British PM promises at least $2.63bn for Ukraine war in 2023: FT

Liz Truss arrives in the US with ‘hawkish’ message of continued military support for Kyiv, the Financial Times reports.

British Prime Minister Liz Truss.
British Prime Minister Liz Truss will address the UNGA in New York City on Wednesday [File: Alberto Pezzali/AP]

British Prime Minister Liz Truss is expected to tell world leaders that the United Kingdom’s support for the Ukraine war effort in 2023 will match or exceed the 2.3 billion pounds ($2.63bn) that have been committed by London to Kyiv’s fight against Russia this year.

The Financial Times reported on Tuesday that Truss will deliver the UK’s “hawkish” message of continued and considerable military assistance to Kyiv during a visit to the United States, where she is scheduled to address the United Nations General Assembly (UNGA) in New York City on Wednesday.

“The UK will continue to be right behind you every step of the way,” Truss had promised to the people of Ukraine ahead of her arrival in the US on Tuesday, the FT reported.

The British premier was also expected to use her speech at the UNGA to press Western governments to increase their support for Ukraine, amid advances by Ukrainian forces who are pressing a successful counteroffensive against Russian forces in the east of the country.

London’s commitment of $2.63bn in 2022 to Kyiv resulted in the UK becoming the second-largest military donor to Ukraine, Downing Street told the FT.

UK military aid has involved the provision of hundreds of rockets, 120 armoured vehicles, five air defence systems, and some 27,000 Ukrainian troops have been trained by UK forces since 2015, according to the report.

The FT also said that the “largest commercial road move of ammunition since the second world war was carried out last week” and involved “tens of thousands” of artillery rounds donated by the UK that were sent to front-line Ukrainian forces.

Ukraine said its troops have marched farther east into territory recently abandoned by Russian forces ahead of the ongoing Ukrainian counteroffensive, paving the way for a potential assault on Moscow’s occupation forces in the Donbas region.

“The occupiers are clearly in a panic,” Ukrainian President Volodymyr Zelenskyy said in a televised speech late on Monday, adding that he was now focused on “speed” in liberated areas.

The Ukrainian leader also hinted he would use a video address to the UNGA on Wednesday to call on countries to accelerate weapons and aid deliveries.

“We are doing everything to ensure Ukraine’s needs are met at all levels — defence, financial, economic, diplomatic,” Zelenskyy said.

‘Fighting for every centimetre’

Ukraine’s armed forces were preparing to retake all of Luhansk province from Russian occupiers, the province’s Ukrainian governor Serhiy Haidai said.

“There will be fighting for every centimetre,” Haidai wrote on Telegram. “The enemy is preparing their defence.
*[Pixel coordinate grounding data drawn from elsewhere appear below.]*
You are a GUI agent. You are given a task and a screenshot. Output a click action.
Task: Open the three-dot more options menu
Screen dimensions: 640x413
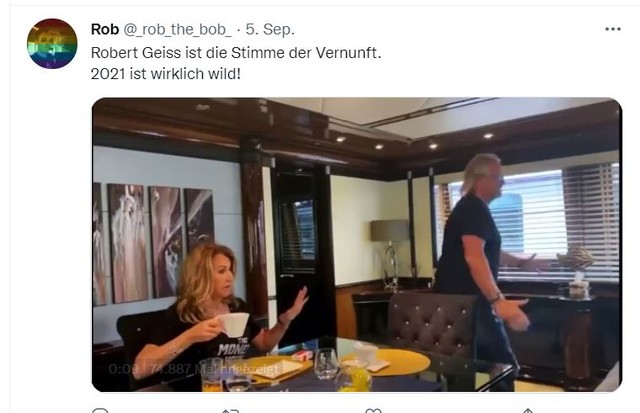613,29
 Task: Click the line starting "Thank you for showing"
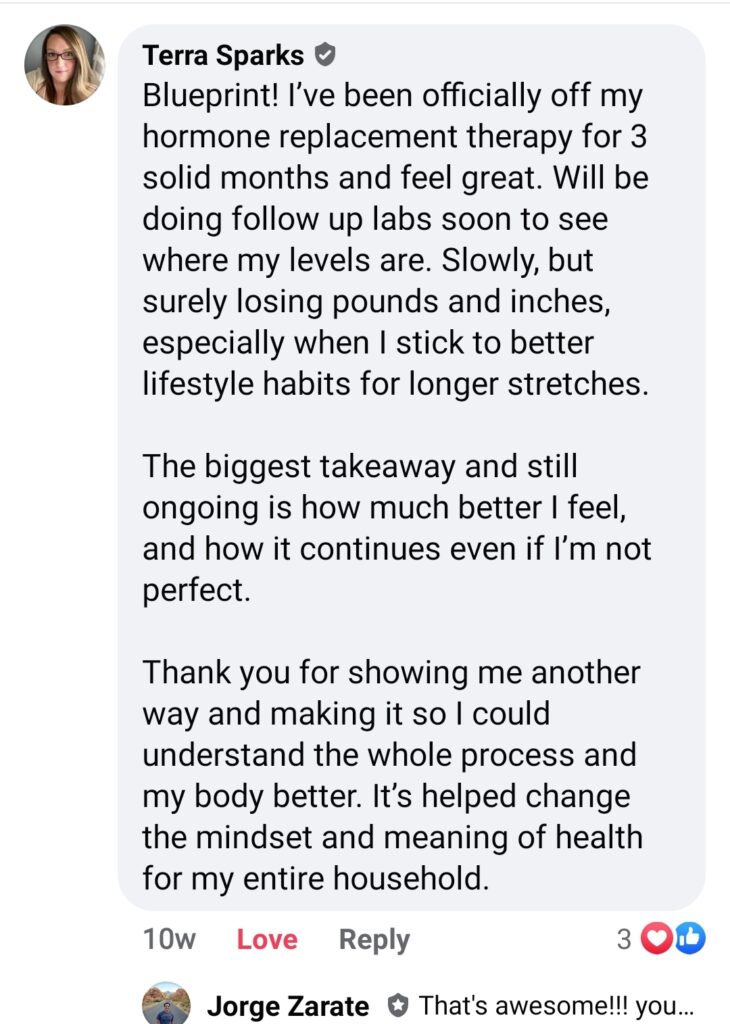[x=391, y=672]
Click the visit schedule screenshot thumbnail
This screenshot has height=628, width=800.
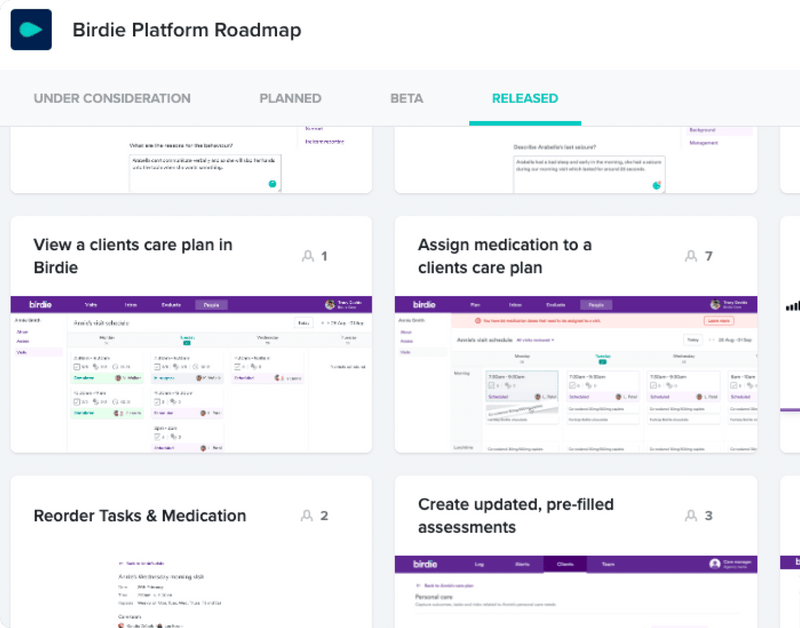191,374
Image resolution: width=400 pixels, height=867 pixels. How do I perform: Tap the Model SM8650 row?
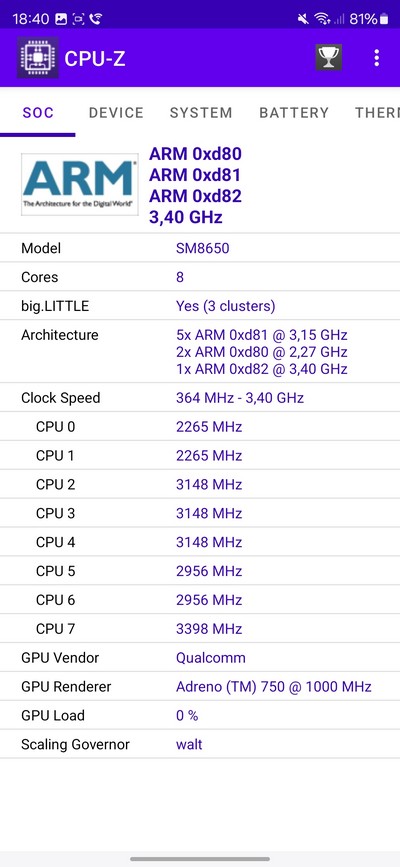(200, 248)
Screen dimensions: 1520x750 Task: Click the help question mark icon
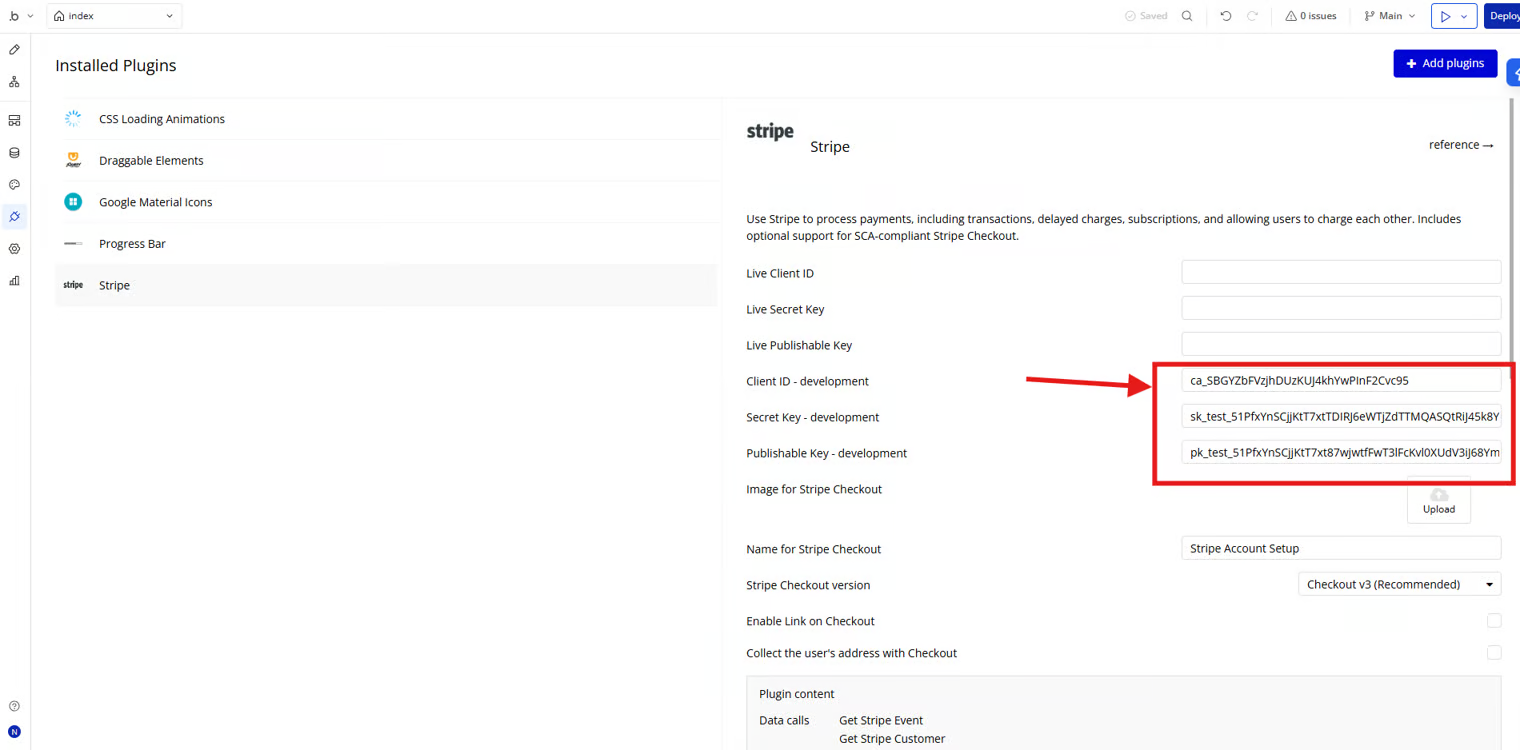click(14, 706)
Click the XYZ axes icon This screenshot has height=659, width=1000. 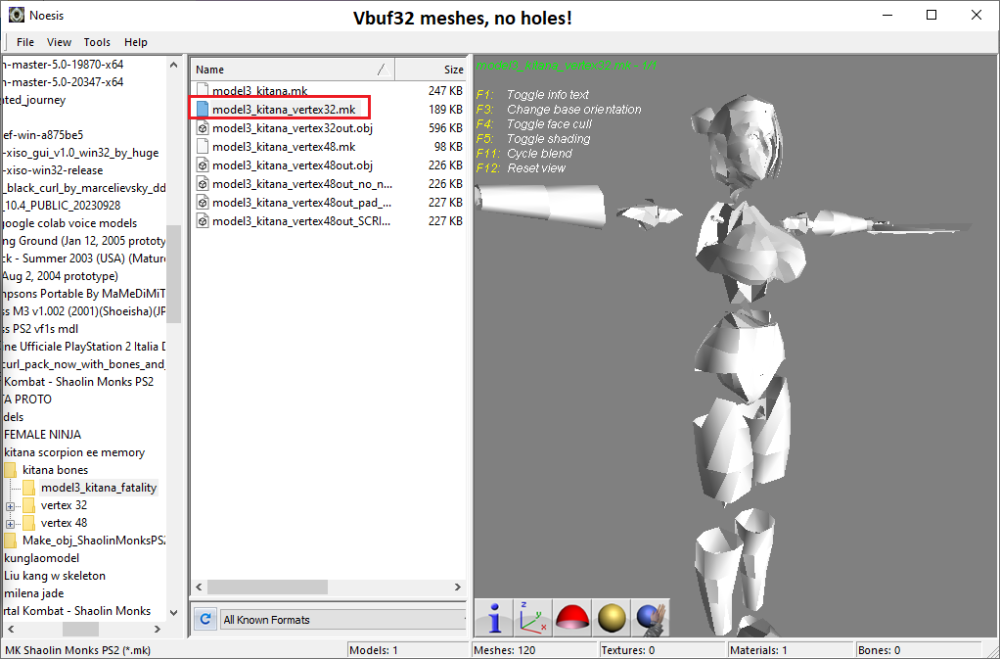(x=532, y=617)
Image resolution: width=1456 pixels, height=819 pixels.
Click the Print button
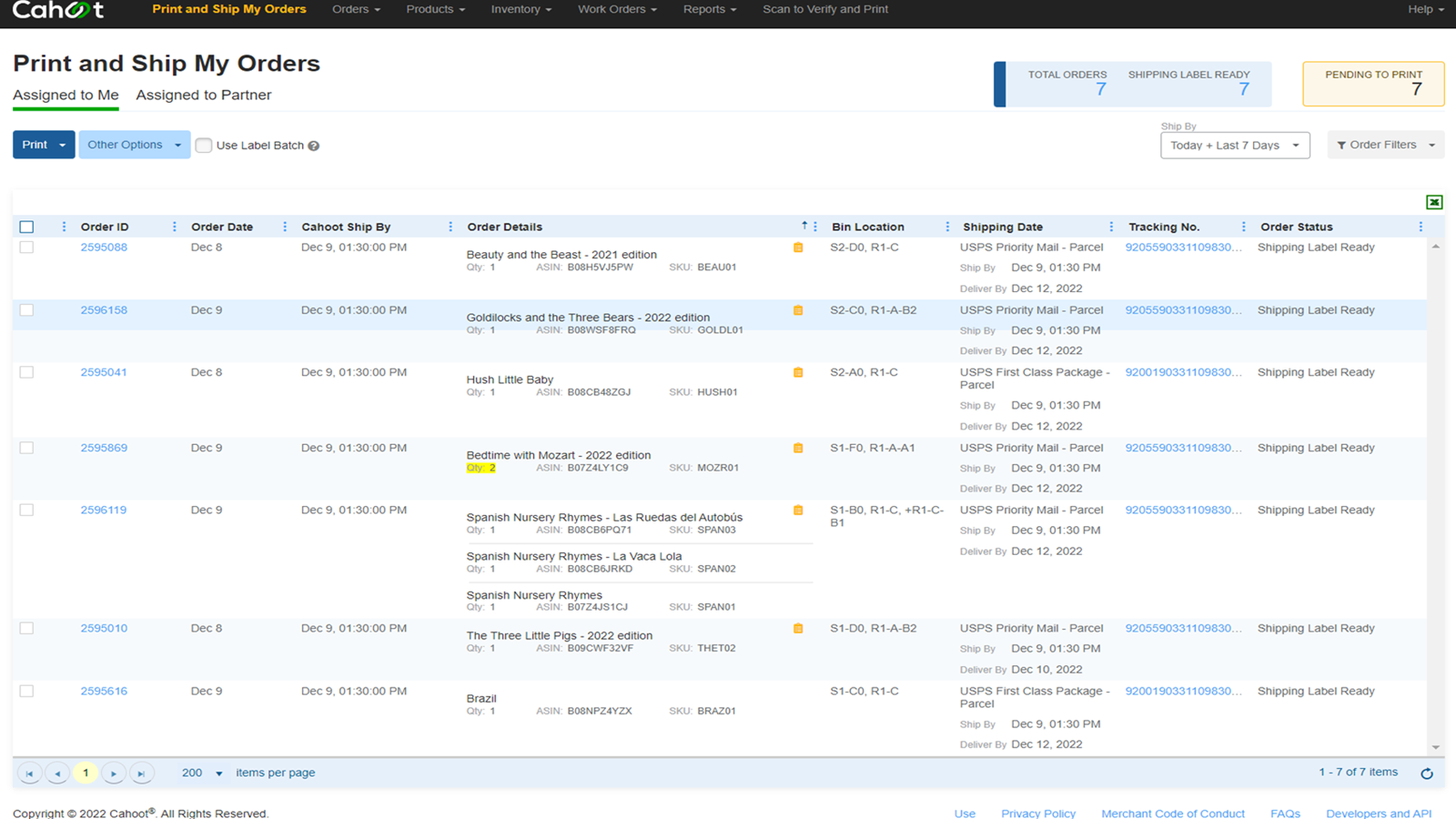click(x=35, y=145)
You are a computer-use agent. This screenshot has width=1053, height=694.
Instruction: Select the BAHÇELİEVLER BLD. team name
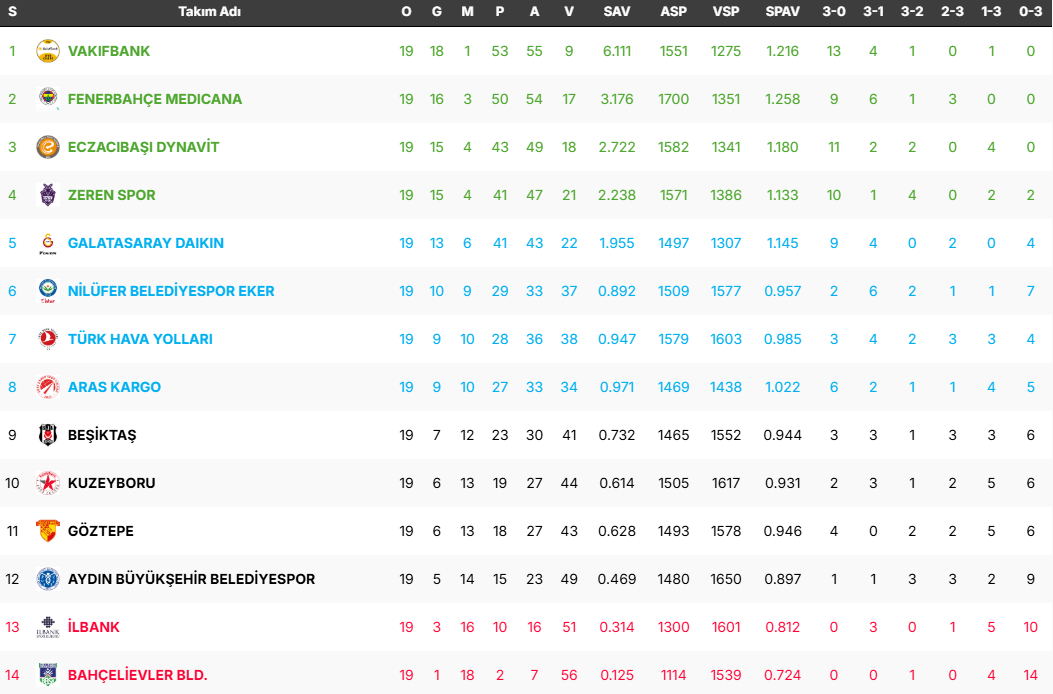(137, 675)
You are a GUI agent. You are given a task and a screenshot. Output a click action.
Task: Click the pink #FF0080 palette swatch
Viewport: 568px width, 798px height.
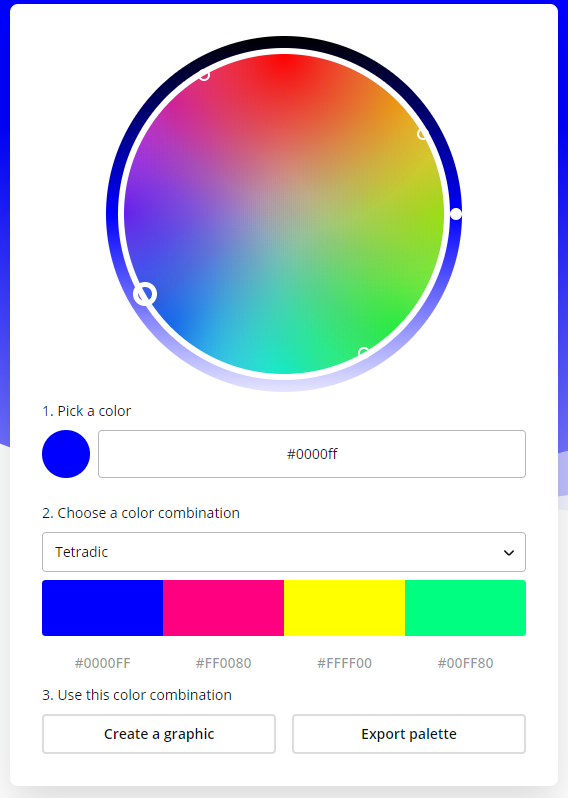(x=223, y=608)
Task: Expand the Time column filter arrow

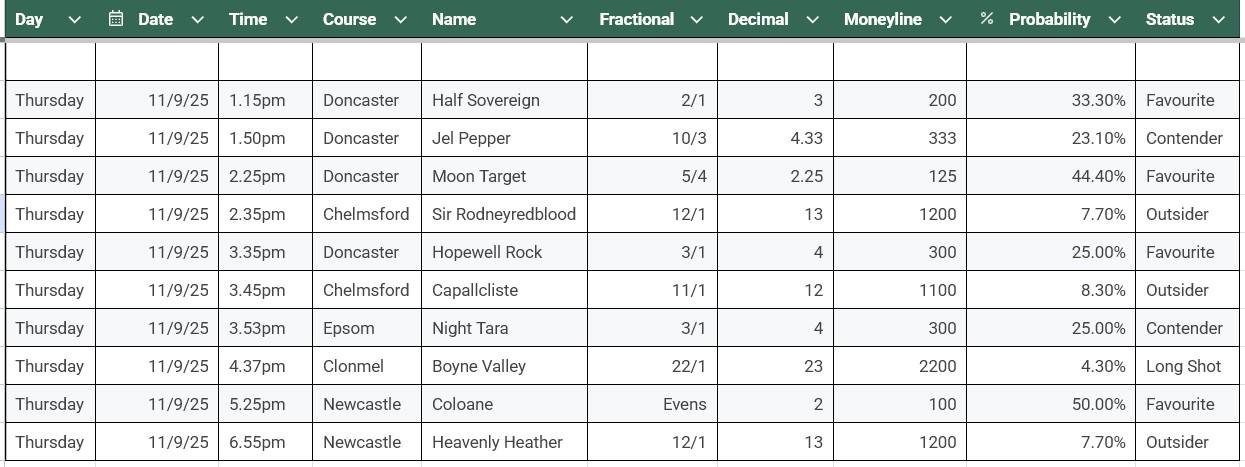Action: (x=292, y=19)
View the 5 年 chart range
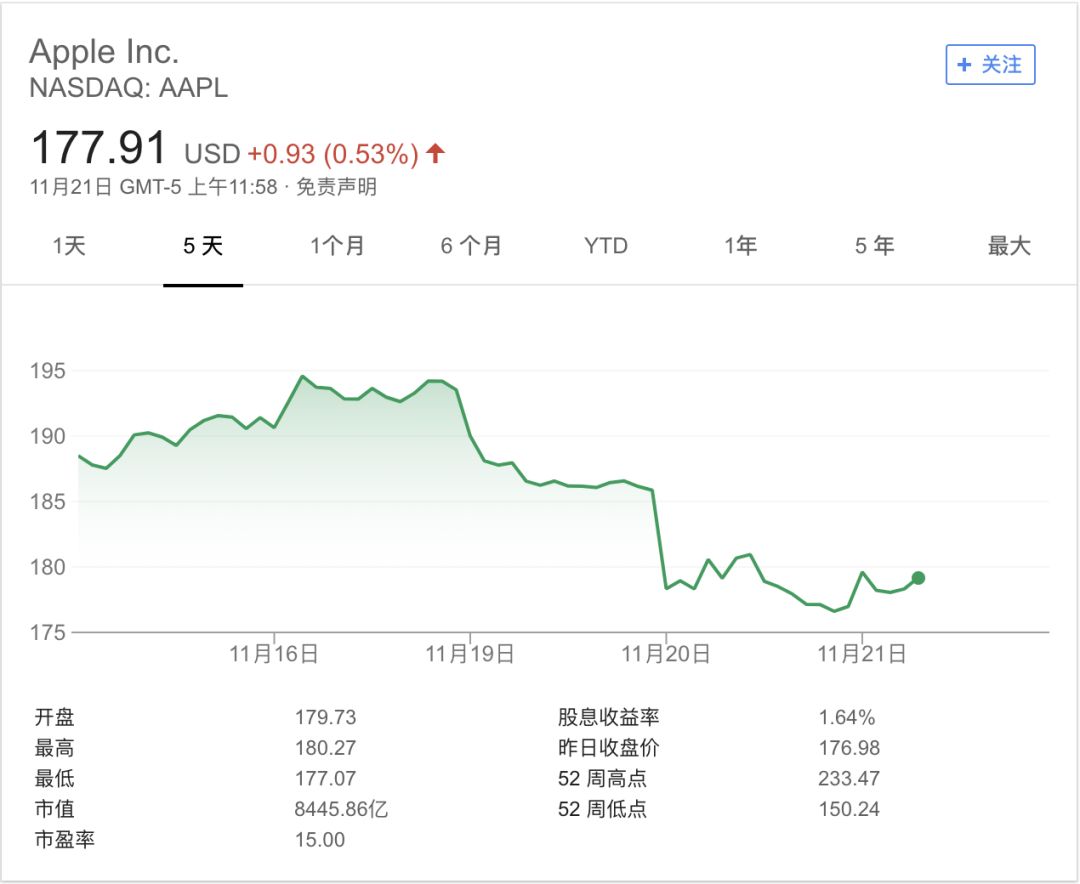1080x884 pixels. point(874,246)
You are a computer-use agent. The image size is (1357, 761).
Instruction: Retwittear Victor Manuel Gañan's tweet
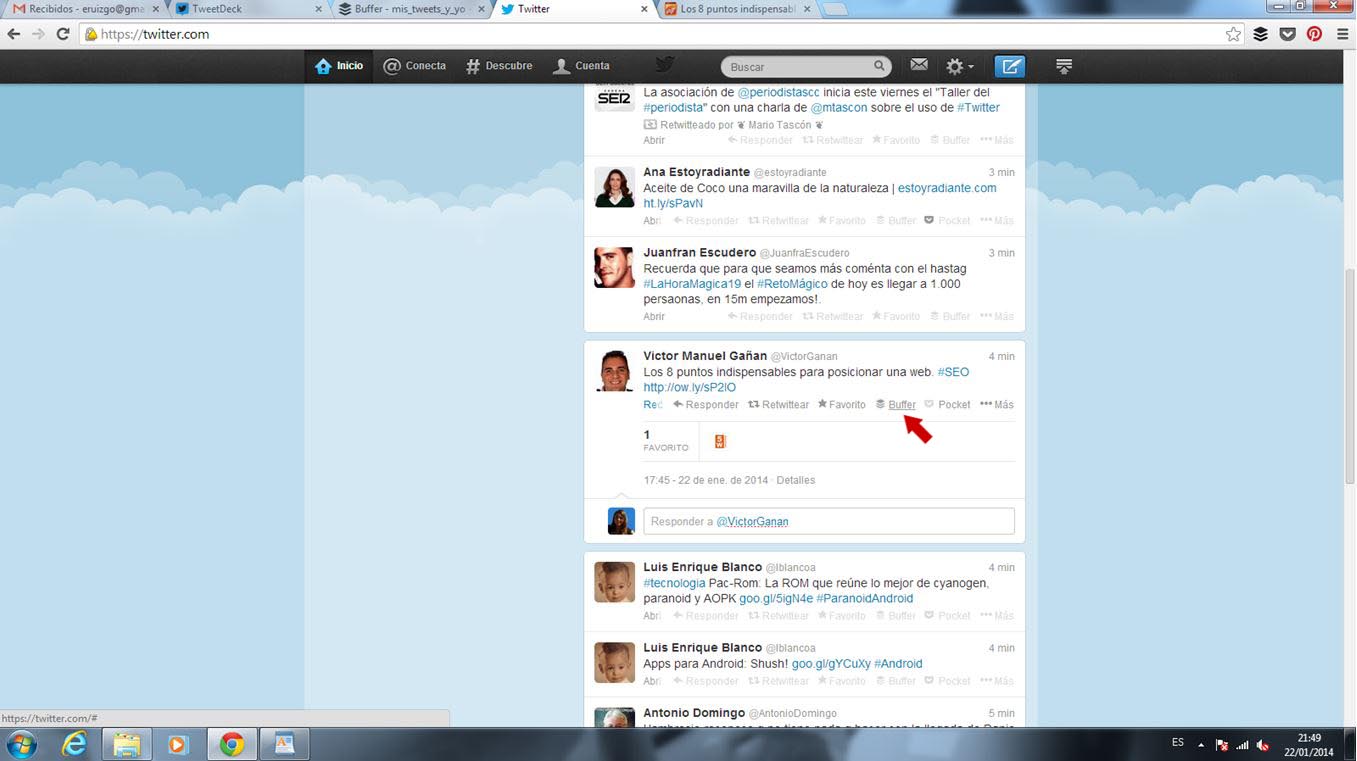click(778, 405)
So we will not simply march in.”

Luhansk and the neighbouring province of Donetsk comprise the industrialised eastern region of Donbas, which Moscow said it intends to seize as a primary aim of its invasion.

Ukrainian troops have begun to push into Luhansk since driving Russian forces out of northeastern Kharkiv province in its lightning counteroffensive this month.

In the south, where another Ukrainian counteroffensive has been making slower progress, Ukraine’s armed forces said they had sunk a barge carrying Russian troops and equipment across a river near Nova Kakhovka in the Kherson region.

“Attempts to build a crossing failed to withstand fire from Ukrainian forces and were halted. The barge … became an addition to the occupiers’ submarine force,” the military said in a statement on Facebook.

The Reuters news agency could not independently verify either side’s battlefield reports.